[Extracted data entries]
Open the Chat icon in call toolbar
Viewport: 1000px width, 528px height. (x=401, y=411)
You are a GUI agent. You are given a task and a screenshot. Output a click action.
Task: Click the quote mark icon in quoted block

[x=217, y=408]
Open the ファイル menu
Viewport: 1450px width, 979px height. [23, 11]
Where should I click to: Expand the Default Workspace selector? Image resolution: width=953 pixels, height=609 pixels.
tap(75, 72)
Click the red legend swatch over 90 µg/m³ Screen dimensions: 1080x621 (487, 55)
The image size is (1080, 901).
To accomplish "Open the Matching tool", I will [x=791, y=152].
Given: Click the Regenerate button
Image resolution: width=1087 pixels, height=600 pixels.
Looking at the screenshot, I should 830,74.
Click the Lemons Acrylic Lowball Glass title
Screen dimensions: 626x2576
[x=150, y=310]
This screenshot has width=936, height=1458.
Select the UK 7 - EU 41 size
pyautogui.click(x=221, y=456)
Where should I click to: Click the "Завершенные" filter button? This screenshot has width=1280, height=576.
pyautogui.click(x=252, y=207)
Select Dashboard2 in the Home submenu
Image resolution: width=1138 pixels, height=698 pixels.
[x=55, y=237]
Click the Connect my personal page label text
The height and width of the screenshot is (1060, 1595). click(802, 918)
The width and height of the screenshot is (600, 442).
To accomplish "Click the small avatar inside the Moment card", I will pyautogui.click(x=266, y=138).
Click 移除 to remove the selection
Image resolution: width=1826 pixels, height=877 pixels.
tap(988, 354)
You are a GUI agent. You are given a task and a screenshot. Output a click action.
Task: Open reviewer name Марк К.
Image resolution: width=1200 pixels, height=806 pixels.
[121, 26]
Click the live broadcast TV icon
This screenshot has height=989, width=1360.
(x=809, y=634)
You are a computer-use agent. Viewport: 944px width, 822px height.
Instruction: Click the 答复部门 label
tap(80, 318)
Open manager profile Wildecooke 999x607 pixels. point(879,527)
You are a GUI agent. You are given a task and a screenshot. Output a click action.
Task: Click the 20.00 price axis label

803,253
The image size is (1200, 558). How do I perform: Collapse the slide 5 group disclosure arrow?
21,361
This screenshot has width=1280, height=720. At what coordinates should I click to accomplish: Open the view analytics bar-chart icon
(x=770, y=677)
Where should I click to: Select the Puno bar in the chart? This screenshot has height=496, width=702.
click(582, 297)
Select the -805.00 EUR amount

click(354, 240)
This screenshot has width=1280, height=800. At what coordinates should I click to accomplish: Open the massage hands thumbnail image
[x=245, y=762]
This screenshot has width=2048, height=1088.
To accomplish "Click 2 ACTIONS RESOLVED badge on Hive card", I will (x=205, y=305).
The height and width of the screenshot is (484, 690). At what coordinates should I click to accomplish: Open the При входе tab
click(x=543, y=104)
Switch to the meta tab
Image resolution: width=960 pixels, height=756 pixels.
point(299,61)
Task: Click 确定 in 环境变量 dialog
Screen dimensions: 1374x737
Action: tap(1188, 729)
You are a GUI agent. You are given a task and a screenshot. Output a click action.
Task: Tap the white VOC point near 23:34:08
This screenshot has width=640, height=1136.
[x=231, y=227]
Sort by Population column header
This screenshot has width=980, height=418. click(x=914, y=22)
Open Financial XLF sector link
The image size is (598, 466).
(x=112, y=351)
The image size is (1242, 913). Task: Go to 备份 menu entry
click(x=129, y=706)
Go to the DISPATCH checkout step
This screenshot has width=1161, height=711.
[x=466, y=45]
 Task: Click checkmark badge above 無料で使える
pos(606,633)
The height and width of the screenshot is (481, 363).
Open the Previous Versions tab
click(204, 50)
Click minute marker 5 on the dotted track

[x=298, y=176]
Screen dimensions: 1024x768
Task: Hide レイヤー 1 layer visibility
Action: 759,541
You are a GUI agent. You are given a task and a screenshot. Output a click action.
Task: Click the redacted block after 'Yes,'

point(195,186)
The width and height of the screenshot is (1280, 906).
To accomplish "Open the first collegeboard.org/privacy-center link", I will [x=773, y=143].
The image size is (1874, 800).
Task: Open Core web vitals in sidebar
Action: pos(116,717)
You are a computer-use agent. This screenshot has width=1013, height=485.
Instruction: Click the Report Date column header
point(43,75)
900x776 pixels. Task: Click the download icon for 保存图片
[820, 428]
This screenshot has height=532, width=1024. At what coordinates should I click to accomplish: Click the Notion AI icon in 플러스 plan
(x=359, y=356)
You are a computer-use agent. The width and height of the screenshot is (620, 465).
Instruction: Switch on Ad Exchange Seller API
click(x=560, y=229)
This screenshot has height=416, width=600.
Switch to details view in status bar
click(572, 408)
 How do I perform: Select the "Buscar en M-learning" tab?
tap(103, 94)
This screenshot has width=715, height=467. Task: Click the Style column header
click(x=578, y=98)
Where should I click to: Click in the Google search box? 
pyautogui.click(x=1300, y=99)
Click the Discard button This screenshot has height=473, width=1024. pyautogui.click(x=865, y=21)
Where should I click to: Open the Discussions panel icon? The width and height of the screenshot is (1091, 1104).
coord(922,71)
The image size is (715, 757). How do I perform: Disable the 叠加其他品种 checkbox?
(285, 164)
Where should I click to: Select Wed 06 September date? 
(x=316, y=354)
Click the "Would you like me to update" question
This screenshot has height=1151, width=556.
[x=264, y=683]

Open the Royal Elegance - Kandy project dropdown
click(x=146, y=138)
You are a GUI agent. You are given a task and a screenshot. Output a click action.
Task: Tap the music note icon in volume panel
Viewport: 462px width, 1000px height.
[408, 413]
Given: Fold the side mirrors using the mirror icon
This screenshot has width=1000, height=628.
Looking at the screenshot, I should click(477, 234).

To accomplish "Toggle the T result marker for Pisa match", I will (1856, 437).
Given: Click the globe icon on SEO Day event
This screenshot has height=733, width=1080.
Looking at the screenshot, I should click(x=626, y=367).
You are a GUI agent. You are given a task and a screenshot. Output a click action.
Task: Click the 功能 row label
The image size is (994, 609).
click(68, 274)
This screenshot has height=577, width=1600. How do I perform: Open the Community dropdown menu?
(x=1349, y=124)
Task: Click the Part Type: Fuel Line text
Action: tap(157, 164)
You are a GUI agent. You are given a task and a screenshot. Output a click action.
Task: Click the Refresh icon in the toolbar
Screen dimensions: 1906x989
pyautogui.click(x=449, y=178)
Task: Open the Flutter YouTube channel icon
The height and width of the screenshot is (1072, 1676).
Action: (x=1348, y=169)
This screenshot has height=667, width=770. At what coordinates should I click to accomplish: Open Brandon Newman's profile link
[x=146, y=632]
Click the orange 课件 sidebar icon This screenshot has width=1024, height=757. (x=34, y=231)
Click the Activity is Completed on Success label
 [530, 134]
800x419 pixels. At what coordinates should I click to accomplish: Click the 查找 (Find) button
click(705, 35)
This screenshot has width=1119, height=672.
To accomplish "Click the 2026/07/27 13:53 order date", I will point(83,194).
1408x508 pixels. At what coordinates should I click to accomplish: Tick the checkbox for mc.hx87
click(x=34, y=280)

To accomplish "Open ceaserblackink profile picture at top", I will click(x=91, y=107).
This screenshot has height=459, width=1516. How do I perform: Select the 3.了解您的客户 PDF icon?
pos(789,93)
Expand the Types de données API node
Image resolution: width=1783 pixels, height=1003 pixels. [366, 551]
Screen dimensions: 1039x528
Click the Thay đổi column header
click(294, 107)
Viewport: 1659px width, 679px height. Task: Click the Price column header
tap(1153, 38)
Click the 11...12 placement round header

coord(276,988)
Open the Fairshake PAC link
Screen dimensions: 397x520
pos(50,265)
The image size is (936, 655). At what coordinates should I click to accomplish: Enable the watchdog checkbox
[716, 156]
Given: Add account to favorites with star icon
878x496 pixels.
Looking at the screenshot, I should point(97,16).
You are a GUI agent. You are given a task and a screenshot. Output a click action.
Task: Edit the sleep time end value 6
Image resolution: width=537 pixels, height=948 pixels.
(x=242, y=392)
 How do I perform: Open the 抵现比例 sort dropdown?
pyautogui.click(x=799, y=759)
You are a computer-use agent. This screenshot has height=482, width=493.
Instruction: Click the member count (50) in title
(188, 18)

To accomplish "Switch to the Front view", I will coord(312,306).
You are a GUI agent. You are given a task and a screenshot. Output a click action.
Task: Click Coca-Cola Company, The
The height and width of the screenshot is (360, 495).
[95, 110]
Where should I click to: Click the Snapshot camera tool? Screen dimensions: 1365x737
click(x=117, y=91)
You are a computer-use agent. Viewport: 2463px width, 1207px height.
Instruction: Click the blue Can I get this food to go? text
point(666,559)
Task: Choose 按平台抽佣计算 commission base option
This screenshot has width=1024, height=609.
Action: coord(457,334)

* [What is needed]: Copy out each line carrying the string "computer" from the data.

* [Answer area]:
You are a computer-use agent. Viewport: 944px width, 822px height.
You are a computer-use agent. This screenshot has width=1013, height=485.
You are a computer-use agent. The width and height of the screenshot is (620, 465).
You are a computer-use agent. This screenshot has height=482, width=493.
You are a computer-use agent. Viewport: 2463px width, 1207px height.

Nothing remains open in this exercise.